→ **Exercise goal**:
In the forum reply below about Smalltalk and object-oriented code, what can make the code on a project suffer?

→ **Page text**:

Okay that is pretty clear . . .

Quote:
>and it has many occurrences of the type of statement,

Okay.

Quote:
>then that type of statement cant be all that bad.

Now I am having trouble relating the pieces of the sentence.  I've
known people that have based their careers on Smalltalk and have
written terrible code.  I don't see how one relates to the other tho.
Should someone strive to become better at their chosen career?  My
answer would be yes but not everyone agrees with that and 'strive to be
better' has different meanings to different people.  The result can be
bad code.  Also, sometimes a project has time and budget constraints
and the code suffers.

Quote:
>To add to this, I have seen far too many object oriented systems that
>have created far too many objects to do the job.

You've seen bad code, so have I.

Quote:
>Making them nearly impossible to understand, and delegate
>responsibility so much that nothing ever actually gets done.

Yes, we've both seen bad code.

Quote:
>I will not create a new class or classes to do the job of a flag.  Nor
>will I do it to do the job of a nested if statement that is used by
>one place; and would have each new class with a single method used
>to handle what the case statement can do.

→ **Dataset records**:
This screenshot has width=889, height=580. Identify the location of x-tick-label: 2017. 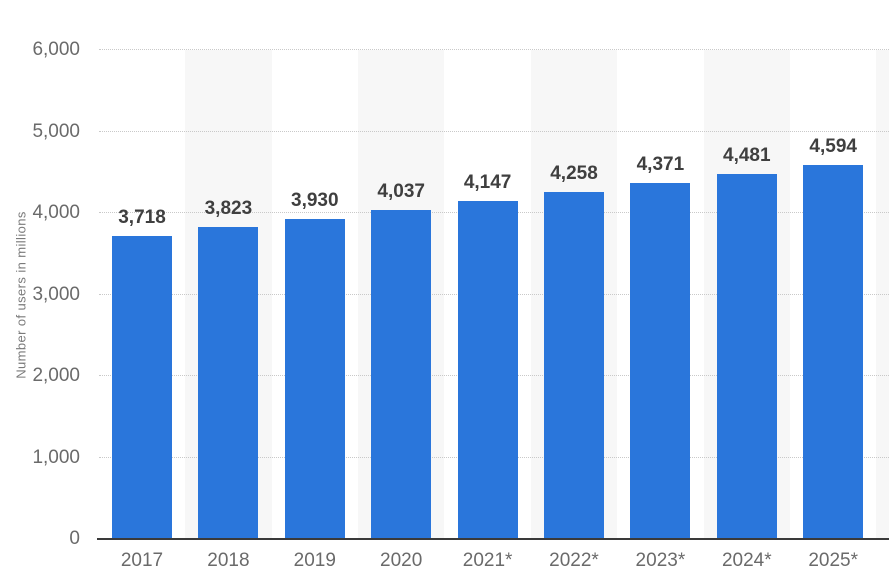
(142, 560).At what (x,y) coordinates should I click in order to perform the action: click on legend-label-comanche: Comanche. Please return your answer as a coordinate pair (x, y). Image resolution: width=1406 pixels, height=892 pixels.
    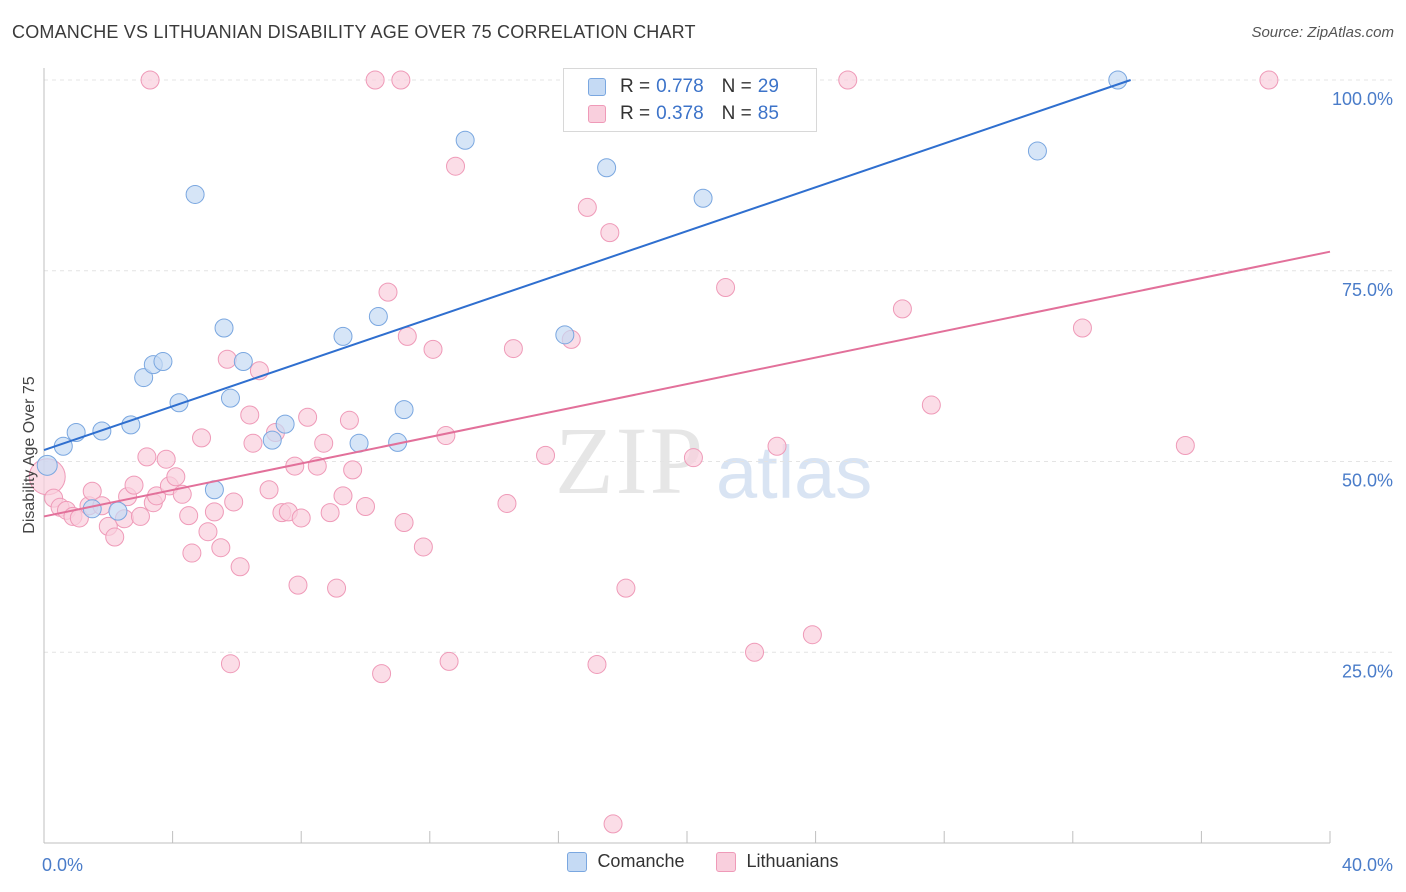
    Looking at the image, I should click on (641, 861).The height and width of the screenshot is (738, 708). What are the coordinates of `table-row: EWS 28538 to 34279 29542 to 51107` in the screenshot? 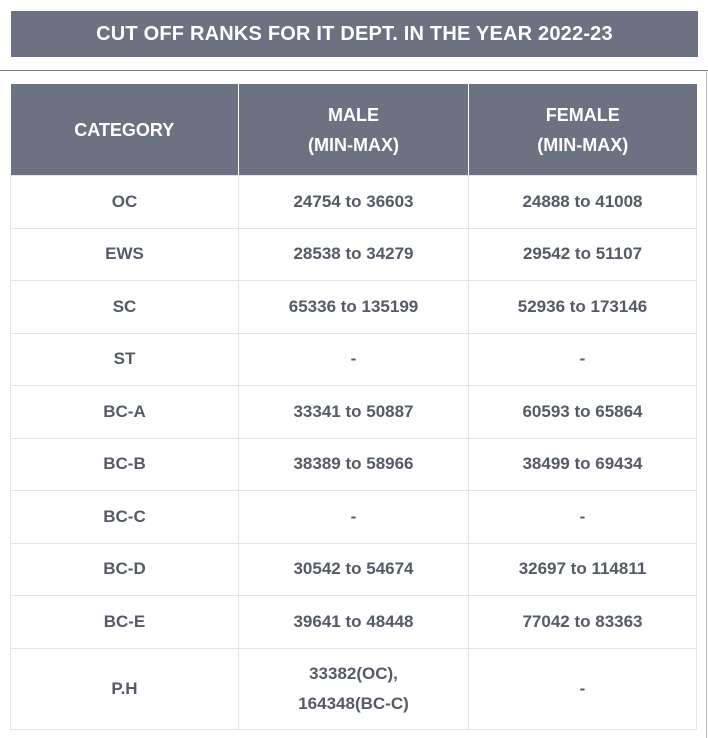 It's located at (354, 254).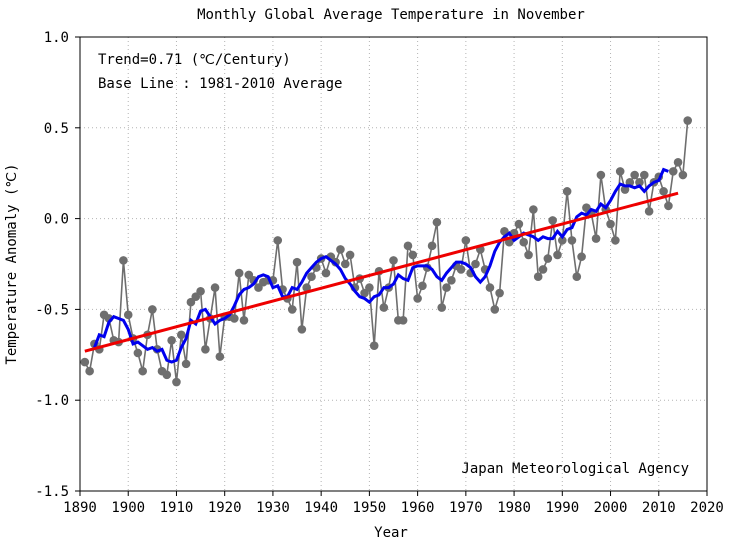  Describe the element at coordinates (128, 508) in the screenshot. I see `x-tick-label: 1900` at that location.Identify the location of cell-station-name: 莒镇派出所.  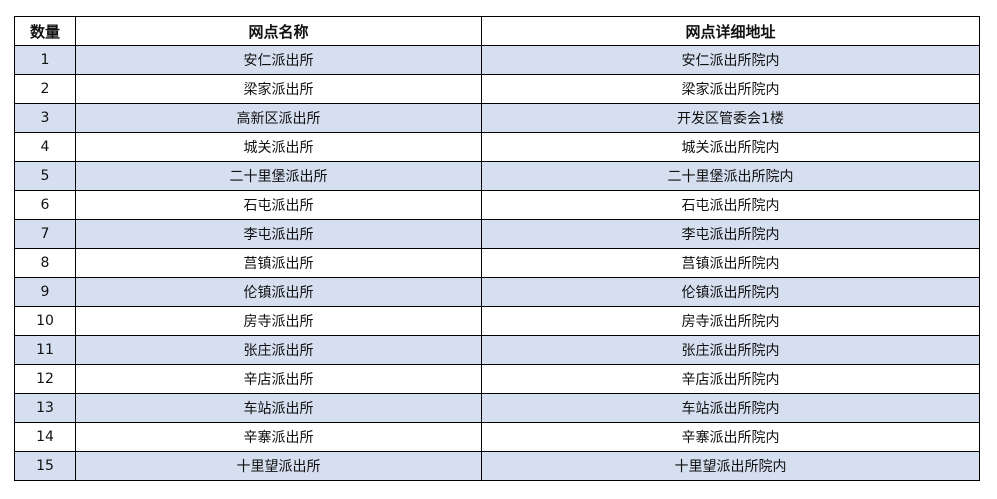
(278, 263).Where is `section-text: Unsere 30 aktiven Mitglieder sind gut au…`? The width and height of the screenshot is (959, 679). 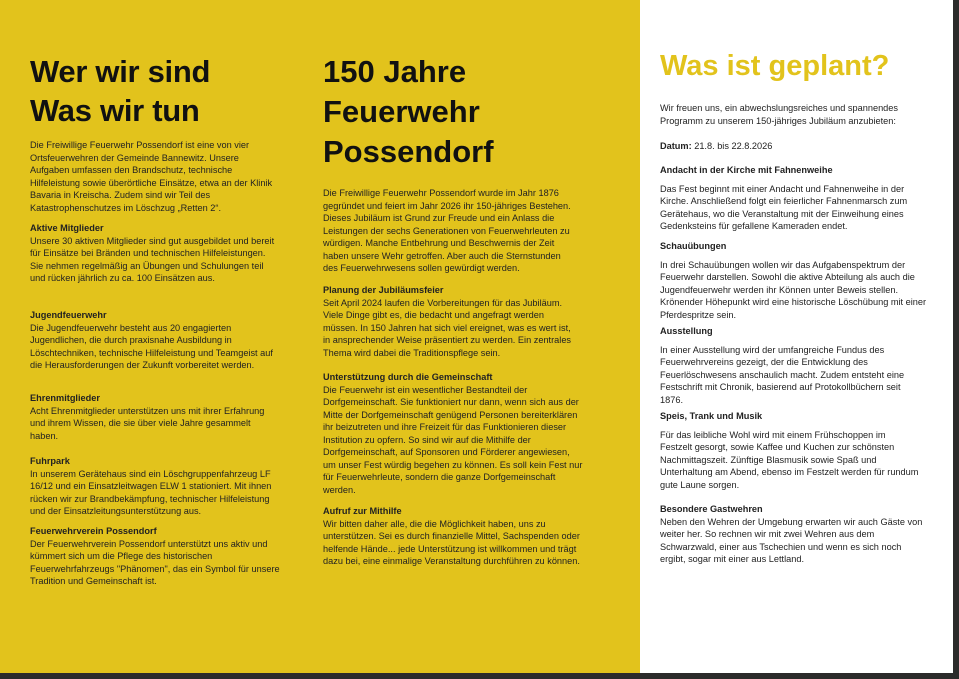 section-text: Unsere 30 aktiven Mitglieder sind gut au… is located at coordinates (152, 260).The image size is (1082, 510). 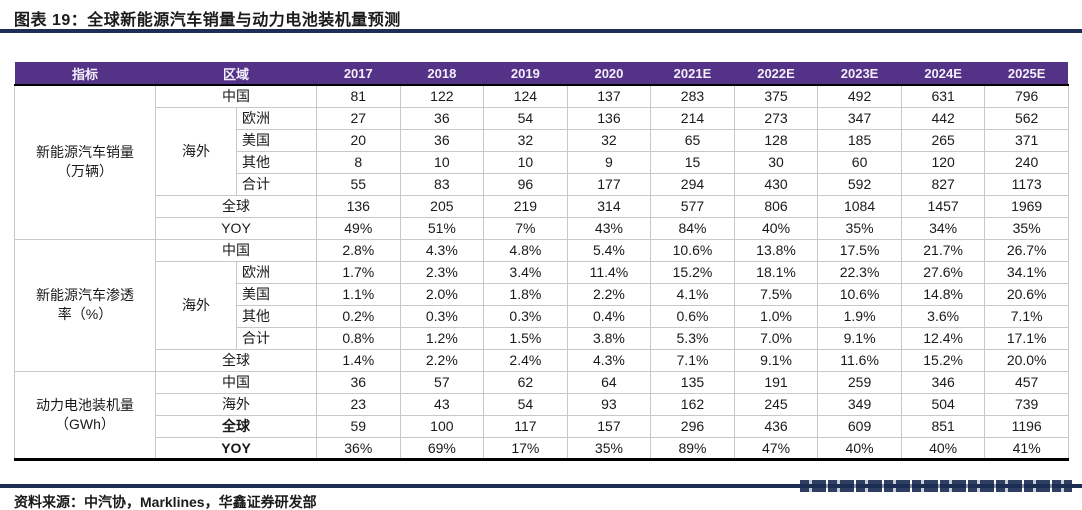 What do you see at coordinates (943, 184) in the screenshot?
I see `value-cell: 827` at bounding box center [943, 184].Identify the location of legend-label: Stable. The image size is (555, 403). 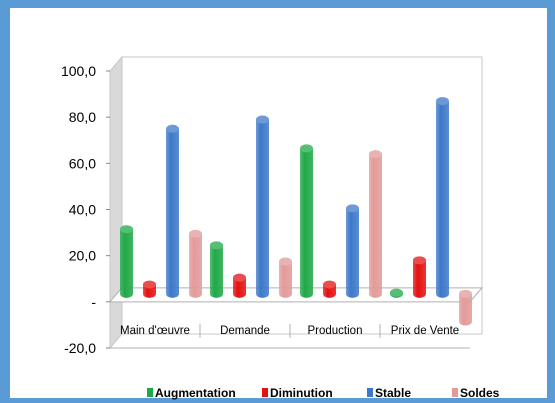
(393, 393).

→ **Answer to the exercise**:
Time and budget constraints.